Mengatasi masalah itu tentu saja harus sampai ke akarnya agar tidak terulang lagi. Bila diteliti secara jernih dan menyeluruh, akar masalah dari bentrok dan kerusuhan tersebut sebenarnya adalah penistaan agama. Masyarakat yang merasa akidahnya dilecehkan tentu saja marah. Namun, aparat bertindak lamban. Efeknya terjadilah bentrok dan kerusuhan. Sayangnya, SBY lebih fokus pada dampak ketimbang akar masalah. Ia malah mewacanakan pembubaran ormas yang dia tuding sebagai pelaku kekerasan. “Bila ada kelompok dan organisasi resmi yang selama ini terus melakuan aksi kekerasan, maka para penegak hukum perlu mencari jalan yang sah dan legal, bila perlu untuk pembubaran,” tegasnya.
Kontan saja pernyataannya menuai kontroversi. Sejumlah ormas Islam menilai justru SBY sendiri tidak tegas dan tidak fokus pada akar permasalahan. Menurut mereka, kekerasan dalam setiap bentrokan warga dengan pengikut Ahmadiyah sebenarnya hanyalah akibat. Penyebabnya adalah penistaan yang dilakukan oleh kelompok Ahmadiyah terhadap ajaran pokok Islam. Ahmadiyah mengaku sebagai bagian dari umat Islam tetapi meyakini Mirza Ghulam Ahmad adalah nabi baru setelah Nabi Muhammad saw. Jelas itu bertentangan dengan ajaran pokok Islam yang menyatakan Nabi Muhammad saw. sebagai nabi terakhir.
Anehnya, SBY malah meminta aparat hukum untuk mencarikan UU yang dapat membubarkan ormas pelaku tindak kekerasan. Sebaliknya, membiarkan Ahmadiyah tetap mengacak-acak ajaran pokok Islam. “Kalau seperti itu saya jamin kekerasan ini tidak akan pernah selesai bila Pemerintah tidak segera membubarkan Ahmadiyah,” ujar KH Ahmad Nazri Adlani, Ketua Umum PP Al-Ittihadiyah saat konferensi pers Tokoh-Tokoh Ormas Islam terkait Bentrok Ahmadiyah dan Pembubaran Ormas, Jumat (11/2) di Kantor DPP HTI, Jakarta.
“SBY ingin menampakan diri sebagai orang yang tegas.
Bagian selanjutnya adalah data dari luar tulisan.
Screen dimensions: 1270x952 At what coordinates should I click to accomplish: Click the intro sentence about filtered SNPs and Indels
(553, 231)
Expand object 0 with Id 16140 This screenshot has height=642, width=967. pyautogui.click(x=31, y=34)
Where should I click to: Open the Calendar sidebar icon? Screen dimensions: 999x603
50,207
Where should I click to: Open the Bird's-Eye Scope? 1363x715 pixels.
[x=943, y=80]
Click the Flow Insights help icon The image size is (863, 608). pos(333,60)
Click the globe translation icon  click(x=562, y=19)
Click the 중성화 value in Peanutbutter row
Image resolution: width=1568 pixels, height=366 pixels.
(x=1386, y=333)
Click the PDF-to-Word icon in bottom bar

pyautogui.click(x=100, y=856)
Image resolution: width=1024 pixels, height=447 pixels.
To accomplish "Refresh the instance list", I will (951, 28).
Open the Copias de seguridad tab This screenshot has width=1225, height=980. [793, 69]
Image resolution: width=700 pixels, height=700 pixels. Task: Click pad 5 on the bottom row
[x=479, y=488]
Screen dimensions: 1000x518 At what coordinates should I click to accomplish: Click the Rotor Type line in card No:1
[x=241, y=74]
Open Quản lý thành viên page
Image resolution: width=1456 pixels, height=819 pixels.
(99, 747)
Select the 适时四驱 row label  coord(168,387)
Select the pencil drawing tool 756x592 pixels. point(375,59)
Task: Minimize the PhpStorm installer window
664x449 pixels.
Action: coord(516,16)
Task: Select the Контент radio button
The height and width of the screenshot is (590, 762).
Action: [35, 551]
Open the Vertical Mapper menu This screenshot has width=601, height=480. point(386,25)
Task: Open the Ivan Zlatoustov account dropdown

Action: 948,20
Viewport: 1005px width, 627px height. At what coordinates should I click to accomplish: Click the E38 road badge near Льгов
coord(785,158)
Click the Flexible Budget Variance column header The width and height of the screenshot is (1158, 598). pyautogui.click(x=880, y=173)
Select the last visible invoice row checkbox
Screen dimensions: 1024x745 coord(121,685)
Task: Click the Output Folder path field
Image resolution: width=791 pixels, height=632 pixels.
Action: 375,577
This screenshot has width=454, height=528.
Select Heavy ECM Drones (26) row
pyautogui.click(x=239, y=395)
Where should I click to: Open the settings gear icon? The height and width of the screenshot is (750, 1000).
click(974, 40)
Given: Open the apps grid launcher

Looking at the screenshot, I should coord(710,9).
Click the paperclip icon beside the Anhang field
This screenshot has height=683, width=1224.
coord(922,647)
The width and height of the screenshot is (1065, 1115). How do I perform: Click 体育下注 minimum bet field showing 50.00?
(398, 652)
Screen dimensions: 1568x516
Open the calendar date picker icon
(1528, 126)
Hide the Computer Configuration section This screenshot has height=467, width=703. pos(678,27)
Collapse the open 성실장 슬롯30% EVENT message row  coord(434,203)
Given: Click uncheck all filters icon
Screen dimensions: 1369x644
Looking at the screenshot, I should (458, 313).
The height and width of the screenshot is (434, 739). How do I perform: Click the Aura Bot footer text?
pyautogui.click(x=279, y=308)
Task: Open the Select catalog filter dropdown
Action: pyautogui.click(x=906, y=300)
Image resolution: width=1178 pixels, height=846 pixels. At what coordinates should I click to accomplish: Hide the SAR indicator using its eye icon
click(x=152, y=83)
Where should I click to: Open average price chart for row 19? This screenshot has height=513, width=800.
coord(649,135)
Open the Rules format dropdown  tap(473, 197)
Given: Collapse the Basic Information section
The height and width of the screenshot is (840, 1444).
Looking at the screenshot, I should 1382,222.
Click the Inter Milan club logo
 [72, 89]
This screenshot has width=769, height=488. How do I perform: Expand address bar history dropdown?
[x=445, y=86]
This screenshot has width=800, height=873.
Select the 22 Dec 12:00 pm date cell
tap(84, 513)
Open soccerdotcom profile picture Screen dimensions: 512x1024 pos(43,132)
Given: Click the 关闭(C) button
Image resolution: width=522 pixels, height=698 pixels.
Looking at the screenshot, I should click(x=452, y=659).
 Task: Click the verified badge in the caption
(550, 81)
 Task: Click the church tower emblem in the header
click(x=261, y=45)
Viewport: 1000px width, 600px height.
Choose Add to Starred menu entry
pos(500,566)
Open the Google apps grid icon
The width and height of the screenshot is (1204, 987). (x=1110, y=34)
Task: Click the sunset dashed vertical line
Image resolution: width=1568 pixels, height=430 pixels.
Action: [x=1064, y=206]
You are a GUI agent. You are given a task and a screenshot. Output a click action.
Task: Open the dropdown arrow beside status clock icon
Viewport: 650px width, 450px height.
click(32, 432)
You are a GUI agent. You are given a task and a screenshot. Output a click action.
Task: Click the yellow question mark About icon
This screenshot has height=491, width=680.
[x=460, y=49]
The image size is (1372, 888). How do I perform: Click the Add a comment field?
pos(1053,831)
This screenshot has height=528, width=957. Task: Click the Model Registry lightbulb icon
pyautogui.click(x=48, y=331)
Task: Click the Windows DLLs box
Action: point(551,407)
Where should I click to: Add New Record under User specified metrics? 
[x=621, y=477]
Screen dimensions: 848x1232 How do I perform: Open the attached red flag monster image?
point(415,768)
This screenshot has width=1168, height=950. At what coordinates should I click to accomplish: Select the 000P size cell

Namun, sikapnya itu malah makin menunjukkan ketidaktegasannya,” tuding Jubir HTI Muhammad Ismail Yusanto. Menurut Ismail, ormas mana yang terkategori ormas yang mengusung tindak kekerasan itu tidak jelas. Kalaupun ada, itu sebenarnya hanyalah reaksi atau akibat dari sebab. Sebabnya adalah ketidaktegasan SBY terhadap Ahmadiyah.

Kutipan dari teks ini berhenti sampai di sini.